Below are entries. Reproduce exactly the lines between the line holding "Task: Click the Steam platform logo icon" and the line holding "Click the Mar", inclusive, and only those.

Pixel coordinate grounding data:

---*---

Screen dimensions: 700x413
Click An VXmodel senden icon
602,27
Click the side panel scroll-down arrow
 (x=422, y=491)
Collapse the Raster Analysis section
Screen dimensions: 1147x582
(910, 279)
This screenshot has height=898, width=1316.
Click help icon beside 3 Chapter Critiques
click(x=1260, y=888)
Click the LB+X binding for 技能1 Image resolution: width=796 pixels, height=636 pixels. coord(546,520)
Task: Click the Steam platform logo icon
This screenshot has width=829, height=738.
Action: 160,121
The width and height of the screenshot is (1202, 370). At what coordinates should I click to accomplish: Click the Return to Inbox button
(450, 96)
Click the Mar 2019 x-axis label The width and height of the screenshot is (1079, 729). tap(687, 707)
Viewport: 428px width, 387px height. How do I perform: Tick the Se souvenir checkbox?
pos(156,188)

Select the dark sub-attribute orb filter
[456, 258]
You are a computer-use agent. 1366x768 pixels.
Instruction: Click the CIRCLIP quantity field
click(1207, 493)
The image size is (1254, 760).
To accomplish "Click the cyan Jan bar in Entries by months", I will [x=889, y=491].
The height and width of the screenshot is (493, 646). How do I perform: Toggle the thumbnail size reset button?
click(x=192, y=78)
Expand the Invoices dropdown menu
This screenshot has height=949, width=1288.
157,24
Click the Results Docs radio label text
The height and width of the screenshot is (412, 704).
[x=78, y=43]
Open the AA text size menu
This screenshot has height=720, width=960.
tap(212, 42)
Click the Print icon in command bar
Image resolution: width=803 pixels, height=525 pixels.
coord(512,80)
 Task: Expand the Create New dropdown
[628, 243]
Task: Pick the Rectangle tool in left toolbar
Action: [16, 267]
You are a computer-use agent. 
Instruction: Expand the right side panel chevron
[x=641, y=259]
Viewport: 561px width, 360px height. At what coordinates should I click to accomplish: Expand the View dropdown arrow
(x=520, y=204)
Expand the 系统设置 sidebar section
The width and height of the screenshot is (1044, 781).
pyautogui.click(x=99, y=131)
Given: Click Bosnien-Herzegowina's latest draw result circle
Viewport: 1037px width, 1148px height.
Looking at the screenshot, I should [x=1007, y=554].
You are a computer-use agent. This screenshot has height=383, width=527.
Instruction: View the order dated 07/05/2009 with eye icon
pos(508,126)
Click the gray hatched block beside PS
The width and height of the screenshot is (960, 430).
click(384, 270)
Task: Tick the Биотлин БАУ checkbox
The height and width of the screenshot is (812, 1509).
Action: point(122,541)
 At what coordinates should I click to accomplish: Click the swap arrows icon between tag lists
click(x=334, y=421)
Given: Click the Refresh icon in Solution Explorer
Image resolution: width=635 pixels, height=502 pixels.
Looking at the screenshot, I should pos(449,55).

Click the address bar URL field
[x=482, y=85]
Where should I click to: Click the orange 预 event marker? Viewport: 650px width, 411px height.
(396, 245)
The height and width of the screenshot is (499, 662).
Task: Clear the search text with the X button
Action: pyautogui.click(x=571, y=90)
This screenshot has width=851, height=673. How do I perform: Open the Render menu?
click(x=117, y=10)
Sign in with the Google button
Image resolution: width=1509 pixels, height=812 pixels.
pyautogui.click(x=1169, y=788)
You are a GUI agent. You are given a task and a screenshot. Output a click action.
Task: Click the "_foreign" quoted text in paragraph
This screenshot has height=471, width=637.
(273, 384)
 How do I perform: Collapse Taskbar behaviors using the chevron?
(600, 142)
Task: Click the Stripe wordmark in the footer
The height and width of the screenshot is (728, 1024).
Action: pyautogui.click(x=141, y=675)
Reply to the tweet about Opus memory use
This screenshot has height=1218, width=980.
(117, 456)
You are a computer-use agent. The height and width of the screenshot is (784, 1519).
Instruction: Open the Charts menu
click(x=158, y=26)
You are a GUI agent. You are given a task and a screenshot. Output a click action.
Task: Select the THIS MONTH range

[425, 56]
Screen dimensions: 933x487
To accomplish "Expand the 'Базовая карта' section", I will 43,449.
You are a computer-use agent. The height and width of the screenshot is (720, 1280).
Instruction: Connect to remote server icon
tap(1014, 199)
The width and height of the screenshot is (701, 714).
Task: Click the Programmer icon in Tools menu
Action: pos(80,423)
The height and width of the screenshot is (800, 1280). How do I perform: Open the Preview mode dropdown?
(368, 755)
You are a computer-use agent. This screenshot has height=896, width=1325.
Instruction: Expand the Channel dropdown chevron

---*---

■ Task result
Task: Click the Steam platform logo icon
This screenshot has width=829, height=738.
Action: 160,121
The width and height of the screenshot is (1202, 370). At what coordinates should I click to accomplish: Click the Return to Inbox button
(450, 96)
Click the Mar 2019 x-axis label The width and height of the screenshot is (1079, 729). tap(687, 707)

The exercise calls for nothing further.